# Creating canonical identifiers

Our source catalogues all use their own identifier schemes, which may have differently formatted or overlapping values.

For example, the identifier `b14561980` could refer to:

* a bib record for a book in Sierra, or
* the METS file for a digitised copy of that book

To help us to refer to entities consistently and unambiguously, the catalogue pipeline creates its own "canonical" identifiers. These are distinct from identifiers in the source catalogue, and used whenever we need to refer to specific records, e.g. in URLs.

## The format of canonical IDs

Canonical IDs are chosen for the following properties:

* They should be **short**, ideally something that fits on a single post-it note
* They should be **unambiguous**, so they don't use characters which can look ambiguous (e.g. letter `O` and numeral `0`)
* They should be **URL safe**

## How we create canonical IDs from source identifiers

There's a one-to-one relationship between canonical IDs and source identifiers.

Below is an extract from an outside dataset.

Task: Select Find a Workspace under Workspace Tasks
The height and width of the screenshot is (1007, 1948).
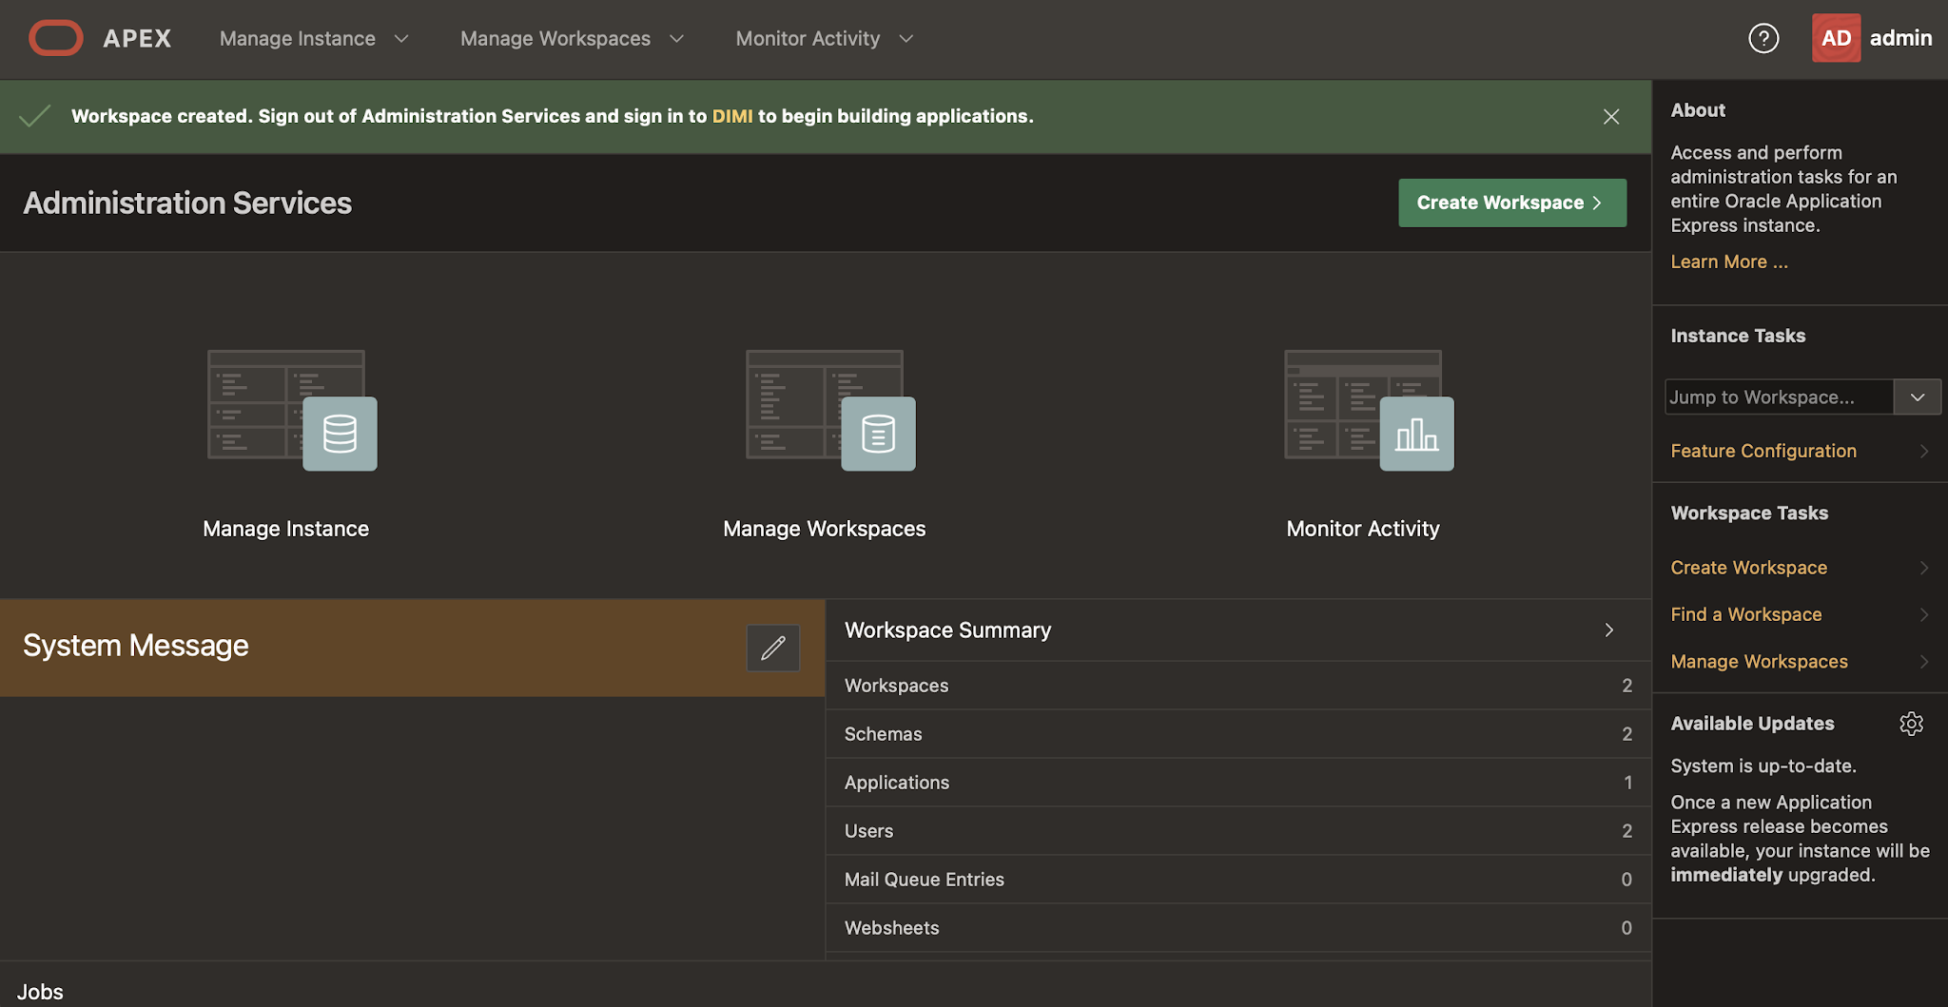Action: coord(1745,614)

A source identifier is made of three parts:

* The **source system** of the identifier, e.g. `miro-image-number` or `sierra-system-number`. This helps us distinguish between overlapping identifiers from different systems, like the `b14561980` example above.
* The **value** of the identifier, e.g. `b14561980` or `V0000287`.
* The **ontology type** of the identifier. This helps us create different canonical IDs for different contexts. e.g. Miro identifiers are used for both a Work and an Image, and we want the Work and the Image to have different canonical IDs. The Miro source identifiers will have ontology types `Work` and `Image`, respectively, so they get distinct canonical IDs.